We put in an outside wood boiler that we can heat the house and shop with if we chooses from. Plus heats hot water in house. Will never go back to anything else. Get all the benefits of cheap wood plus don't have to have the wood in house.
 
wood heat is the only way to go, I dont have to worry about power going out, or a large bill at the end of the month. on average, if I had to buy wood at 175 per cord, my wood bill would be 150 a month, MUCH less than gas or electric heat, which my place has, but I never use either.
 
Forced air natural gas is the least expensive utility for heating around here.
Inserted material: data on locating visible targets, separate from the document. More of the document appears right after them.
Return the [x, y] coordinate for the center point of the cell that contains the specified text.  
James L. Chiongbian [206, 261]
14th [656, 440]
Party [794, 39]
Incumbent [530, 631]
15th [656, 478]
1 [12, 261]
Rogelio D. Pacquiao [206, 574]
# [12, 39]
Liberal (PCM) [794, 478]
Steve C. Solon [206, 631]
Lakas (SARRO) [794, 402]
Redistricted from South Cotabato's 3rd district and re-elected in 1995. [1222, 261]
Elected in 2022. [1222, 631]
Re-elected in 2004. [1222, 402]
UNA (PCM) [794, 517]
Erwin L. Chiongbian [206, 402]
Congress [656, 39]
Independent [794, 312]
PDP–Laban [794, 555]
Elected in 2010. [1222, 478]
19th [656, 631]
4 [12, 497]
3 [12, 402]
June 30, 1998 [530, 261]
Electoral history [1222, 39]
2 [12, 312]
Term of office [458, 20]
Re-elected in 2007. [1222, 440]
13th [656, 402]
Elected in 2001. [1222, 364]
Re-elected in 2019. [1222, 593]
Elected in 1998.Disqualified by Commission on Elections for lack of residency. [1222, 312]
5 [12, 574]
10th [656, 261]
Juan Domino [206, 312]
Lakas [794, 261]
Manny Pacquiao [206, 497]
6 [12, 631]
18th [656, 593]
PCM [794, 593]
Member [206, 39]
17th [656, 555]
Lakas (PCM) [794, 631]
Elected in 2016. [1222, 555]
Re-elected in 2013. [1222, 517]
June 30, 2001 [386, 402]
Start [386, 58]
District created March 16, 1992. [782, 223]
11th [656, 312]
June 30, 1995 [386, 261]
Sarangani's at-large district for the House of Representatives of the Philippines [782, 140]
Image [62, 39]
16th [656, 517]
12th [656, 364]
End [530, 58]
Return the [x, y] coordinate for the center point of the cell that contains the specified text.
Living in the suburbs, wood is not readily available.
 
The propane station is only 1/2 mile from my new house and they the town only has ~150 people (yeah you read that right) and they have 4 rural delivery trucks and a small old truck for the town. I choose propane for my primary and am installing a wood stove or fireplace to supplement the heat (possibly use as primary).

One shop is heated by diesel/kerosene but has heated floors if we would ever spend the $15K to hook them up.

Most of our shops have a diesel/propane heater in them.

I am looking a used oil/diesel heater for my new little shop.